【鈴木萬里子】第30回小田地区どんど焼き(小田二十日会主催)が14日、つくば市小田、小田城跡歴史ひろばで催された。午後4時、日枝神社(土浦市澤辺)神主のお祓いの後、やぐらに火が放たれると、グォ~というものすごい音と同時に天まで届くかのような火柱が立ち、観客から大きな歓声が上がった。火の勢いが少し収まると参加者らが餅を刺した竹の棒を一斉に火にかざす姿が見られた。
どんど焼きは小正月(1月15日前後)に正月の松飾り、しめ縄、書き初めなどを長い竹やわら、茅(かや)で作られたやぐらに積み上げて燃やし、無病息災や五穀豊穣を祈る行事。この火にあたると若返る、焼いた餅を食べると病気をしない、燃やした書き初めの紙が高く舞い上がると習字が上手になり勉強もできるなどいわれている。
小田地区では30年前に地元の商人や事業主が中心となり同二十日会を結成、その会員らが立ち上げた。
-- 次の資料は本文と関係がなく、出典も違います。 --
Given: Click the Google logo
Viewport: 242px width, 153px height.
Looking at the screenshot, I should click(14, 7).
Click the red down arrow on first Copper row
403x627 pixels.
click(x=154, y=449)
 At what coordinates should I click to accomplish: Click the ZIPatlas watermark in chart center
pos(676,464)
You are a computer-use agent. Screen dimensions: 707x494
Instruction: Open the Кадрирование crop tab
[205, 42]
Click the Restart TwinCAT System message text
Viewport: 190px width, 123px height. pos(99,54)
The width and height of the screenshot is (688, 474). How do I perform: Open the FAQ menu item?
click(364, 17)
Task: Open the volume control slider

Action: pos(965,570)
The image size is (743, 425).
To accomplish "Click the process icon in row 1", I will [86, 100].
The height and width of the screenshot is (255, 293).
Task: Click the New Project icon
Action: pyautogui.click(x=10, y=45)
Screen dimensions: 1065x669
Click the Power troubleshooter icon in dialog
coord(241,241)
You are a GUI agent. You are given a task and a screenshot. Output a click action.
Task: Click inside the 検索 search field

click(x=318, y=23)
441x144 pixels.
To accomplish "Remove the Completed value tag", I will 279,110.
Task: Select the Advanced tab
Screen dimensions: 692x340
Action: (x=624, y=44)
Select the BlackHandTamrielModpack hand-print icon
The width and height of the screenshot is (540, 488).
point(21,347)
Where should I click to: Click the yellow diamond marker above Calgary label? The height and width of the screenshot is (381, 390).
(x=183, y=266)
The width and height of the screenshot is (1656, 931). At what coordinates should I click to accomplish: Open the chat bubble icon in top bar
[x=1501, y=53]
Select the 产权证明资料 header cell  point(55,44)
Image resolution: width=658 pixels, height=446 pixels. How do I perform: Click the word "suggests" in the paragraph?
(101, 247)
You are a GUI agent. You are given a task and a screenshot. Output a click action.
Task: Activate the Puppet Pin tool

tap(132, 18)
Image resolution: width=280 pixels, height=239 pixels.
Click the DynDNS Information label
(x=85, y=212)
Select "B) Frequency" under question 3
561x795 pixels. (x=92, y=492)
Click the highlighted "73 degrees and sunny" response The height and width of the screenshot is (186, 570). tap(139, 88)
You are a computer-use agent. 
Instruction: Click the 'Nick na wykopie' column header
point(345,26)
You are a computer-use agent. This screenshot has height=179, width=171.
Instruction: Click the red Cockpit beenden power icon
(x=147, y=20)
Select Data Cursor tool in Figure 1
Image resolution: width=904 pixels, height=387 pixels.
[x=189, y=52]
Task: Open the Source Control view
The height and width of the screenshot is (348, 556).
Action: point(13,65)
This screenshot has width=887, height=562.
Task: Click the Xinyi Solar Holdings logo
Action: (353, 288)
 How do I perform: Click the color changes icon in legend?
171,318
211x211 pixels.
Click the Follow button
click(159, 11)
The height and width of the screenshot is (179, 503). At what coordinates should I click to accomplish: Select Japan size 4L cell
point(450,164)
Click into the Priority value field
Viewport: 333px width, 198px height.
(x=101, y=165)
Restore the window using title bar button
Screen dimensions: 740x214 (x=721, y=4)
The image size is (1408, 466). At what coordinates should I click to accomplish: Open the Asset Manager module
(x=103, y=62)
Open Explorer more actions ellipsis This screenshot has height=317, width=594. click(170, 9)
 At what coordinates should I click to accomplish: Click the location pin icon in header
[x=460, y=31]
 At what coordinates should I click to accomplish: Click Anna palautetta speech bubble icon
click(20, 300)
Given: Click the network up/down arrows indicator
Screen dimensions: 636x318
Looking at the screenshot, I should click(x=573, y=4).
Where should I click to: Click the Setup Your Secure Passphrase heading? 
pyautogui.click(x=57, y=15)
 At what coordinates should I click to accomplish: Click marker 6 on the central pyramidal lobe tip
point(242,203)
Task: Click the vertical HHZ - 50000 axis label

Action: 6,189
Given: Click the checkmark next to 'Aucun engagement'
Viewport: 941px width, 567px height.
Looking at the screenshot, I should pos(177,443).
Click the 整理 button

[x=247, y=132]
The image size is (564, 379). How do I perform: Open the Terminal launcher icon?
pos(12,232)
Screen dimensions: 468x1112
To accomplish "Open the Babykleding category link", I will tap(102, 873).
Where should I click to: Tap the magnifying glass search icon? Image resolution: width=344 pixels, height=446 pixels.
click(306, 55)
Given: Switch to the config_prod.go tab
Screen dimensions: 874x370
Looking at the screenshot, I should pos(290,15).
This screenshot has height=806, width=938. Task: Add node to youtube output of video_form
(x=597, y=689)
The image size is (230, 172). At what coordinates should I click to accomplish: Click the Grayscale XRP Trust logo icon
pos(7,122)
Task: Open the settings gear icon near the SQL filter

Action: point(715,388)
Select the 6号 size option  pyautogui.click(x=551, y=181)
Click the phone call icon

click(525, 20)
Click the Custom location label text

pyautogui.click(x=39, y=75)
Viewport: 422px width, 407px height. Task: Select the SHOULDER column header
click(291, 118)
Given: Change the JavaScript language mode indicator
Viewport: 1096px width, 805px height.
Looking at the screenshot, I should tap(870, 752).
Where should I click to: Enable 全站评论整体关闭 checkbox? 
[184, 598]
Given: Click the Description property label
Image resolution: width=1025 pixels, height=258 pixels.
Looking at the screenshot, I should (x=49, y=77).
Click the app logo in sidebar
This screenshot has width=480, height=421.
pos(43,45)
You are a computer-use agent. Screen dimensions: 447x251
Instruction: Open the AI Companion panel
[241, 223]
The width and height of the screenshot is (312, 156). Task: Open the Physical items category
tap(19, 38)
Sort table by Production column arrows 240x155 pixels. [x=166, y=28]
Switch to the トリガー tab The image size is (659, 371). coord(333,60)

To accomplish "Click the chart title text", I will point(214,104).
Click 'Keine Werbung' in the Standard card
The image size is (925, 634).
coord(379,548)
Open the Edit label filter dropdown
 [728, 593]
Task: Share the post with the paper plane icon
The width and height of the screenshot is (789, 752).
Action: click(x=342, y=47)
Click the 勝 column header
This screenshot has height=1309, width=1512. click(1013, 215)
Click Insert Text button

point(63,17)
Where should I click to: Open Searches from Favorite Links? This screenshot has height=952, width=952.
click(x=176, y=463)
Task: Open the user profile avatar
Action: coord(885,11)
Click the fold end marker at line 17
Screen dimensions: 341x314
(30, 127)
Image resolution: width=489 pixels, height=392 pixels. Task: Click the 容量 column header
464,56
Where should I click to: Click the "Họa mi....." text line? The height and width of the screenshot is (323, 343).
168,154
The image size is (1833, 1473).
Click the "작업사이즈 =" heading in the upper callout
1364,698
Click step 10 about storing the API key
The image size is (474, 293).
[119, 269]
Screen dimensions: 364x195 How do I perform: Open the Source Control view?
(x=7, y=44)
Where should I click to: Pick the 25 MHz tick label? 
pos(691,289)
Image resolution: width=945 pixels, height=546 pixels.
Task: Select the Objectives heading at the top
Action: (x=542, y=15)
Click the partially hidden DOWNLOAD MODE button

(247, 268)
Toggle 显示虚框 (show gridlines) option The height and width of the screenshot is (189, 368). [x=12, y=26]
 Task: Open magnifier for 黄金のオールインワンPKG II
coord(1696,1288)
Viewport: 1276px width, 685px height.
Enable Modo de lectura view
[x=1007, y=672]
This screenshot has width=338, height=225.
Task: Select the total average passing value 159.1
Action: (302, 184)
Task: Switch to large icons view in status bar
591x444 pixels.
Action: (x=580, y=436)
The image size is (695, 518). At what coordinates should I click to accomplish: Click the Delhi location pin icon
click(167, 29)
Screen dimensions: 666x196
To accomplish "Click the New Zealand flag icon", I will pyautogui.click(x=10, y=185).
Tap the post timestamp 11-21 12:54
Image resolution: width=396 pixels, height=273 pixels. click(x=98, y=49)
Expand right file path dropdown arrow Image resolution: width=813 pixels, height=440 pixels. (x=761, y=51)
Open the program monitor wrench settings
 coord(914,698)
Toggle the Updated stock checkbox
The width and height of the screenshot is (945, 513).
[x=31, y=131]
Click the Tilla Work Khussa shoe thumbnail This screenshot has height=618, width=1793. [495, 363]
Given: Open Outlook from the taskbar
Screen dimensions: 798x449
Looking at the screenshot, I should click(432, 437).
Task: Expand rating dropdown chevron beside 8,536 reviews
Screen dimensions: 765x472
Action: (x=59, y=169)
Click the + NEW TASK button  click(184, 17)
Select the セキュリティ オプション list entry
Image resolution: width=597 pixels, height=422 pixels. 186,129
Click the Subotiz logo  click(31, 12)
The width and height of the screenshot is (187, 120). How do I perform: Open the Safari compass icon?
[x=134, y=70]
当初は12人ほどいた会員も現在は結束幸男さん(71)、小林宏さん(71)、河合満雄さん(67)ら3人になった。14日は友人、知人ら20数人がボランティアで参加し、クレーンを使い、高さ10mのやぐら作りや、豚汁作りなどに取り組んだ。
昨年から「小田城冬の陣」(つくば市教育委員会など主催)が同時開催され、和楽器演奏などのイベントも行われた。好評の豚汁は1日3回500食以上を無料配布した。火の回りではつくば市消防本部の職員が多数待機し、飛び火の消火に当たっていた。
■「分別徹底し土浦も再開して」
伝統行事のどんど焼きだが、最近は担い手不足や、プラスチックなどを燃やすことなどから減少傾向にあるという。土浦市もプラスチックの分別が難しいことから今年から廃止となった(NEWSつくば1月12日配信参照)。
つくば市中心部から来場した30代の夫妻は「是非残してもらいたい。分別は個人の意識の問題、行政の徹底した周知が必要だと思う」と話した。近所の60代の男性は「周りが何もないところなので気にしない」ときっぱり。やぐら作りをした男性は「伝統を残していきたい。(プラスチックの分別の問題は)これから考えていかなければならないが」と話した。土浦から孫2人と来た60代の女性は「毎年土浦のどんど焼きを楽しみにしていたのに廃止になって残念。市民も分別を徹底して再開してほしい」と語尾を強めた。